Las tolerancias de extrusión de aluminio son más estrictas que las que se pueden lograr mediante la fabricación y el laminado de acero. Las caras de los paneles se pueden extruir con una variación de espesor de ±0,3 mm y las dimensiones del marco se controlan con una precisión submilimétrica. Esta precisión de fabricación produce conjuntos de paneles con tolerancias de unión inherentemente más estrictas, lo que reduce la pérdida de lechada y los defectos de las aletas de la superficie que requieren reparación en las caras de concreto expuestas de los puentes.

Fortalezas del aluminio en el uso de puentes

La reducción de peso del 60 al 65 % permite la manipulación manual y el uso reducido de la grúa. La resistencia natural a la corrosión elimina el costo del ciclo de vida de volver a recubrir en ambientes marinos. Tolerancias de extrusión más estrictas mejoran la calidad del acabado de la superficie del hormigón. Ciclos de reutilización más rápidos en elementos de puentes repetitivos.

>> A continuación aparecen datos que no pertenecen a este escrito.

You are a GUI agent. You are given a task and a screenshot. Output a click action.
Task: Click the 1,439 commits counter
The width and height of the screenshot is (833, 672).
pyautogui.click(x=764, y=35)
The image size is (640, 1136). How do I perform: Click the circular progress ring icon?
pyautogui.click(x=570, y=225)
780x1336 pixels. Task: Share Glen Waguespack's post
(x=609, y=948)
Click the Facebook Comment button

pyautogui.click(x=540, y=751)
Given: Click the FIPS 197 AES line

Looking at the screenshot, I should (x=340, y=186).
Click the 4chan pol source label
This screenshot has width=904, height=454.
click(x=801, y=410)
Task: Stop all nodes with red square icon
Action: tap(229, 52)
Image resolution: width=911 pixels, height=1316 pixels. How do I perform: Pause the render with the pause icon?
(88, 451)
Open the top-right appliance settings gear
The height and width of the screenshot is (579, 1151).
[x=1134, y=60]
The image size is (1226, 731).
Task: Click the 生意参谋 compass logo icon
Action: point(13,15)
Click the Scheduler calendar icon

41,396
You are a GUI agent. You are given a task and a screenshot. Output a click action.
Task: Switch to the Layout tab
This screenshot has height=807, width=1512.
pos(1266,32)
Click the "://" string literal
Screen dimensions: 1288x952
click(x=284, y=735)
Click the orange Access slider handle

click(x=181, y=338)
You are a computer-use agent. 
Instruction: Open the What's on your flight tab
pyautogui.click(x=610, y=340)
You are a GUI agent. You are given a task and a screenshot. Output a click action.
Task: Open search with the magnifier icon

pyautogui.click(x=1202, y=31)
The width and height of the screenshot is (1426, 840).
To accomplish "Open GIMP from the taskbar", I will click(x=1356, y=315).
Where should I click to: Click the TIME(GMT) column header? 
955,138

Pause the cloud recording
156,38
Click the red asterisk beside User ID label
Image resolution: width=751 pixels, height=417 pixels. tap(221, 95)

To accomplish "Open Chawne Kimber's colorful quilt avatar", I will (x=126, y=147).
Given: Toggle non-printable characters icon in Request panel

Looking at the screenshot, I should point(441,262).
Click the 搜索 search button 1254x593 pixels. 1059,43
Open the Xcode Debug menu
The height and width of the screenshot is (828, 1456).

Menor tonelaje de transporte en vías de acceso remotas o con restricciones de peso.

Limitaciones del aluminio en el uso de puentes

No se puede soldar in situ con equipo estándar; las formas personalizadas requieren una fabricación especializada. Una menor resistencia al impacto significa que es más probable que se dañen los paneles en entornos congestionados de construcción de puentes. Mayor coste de material por tonelada. El coeficiente de expansión térmica (23 × 10⁻⁶/°C) es casi el doble que el del acero; requiere un diseño cuidadoso de las juntas en condiciones de temperatura variable.

Comparación integral de rendimiento

La siguiente matriz evalúa ambos sistemas en todo el conjunto de criterios relevantes para los equipos de proyectos de construcción de puentes, desde la ingeniería estructural hasta la logística, la sostenibilidad y las adquisiciones.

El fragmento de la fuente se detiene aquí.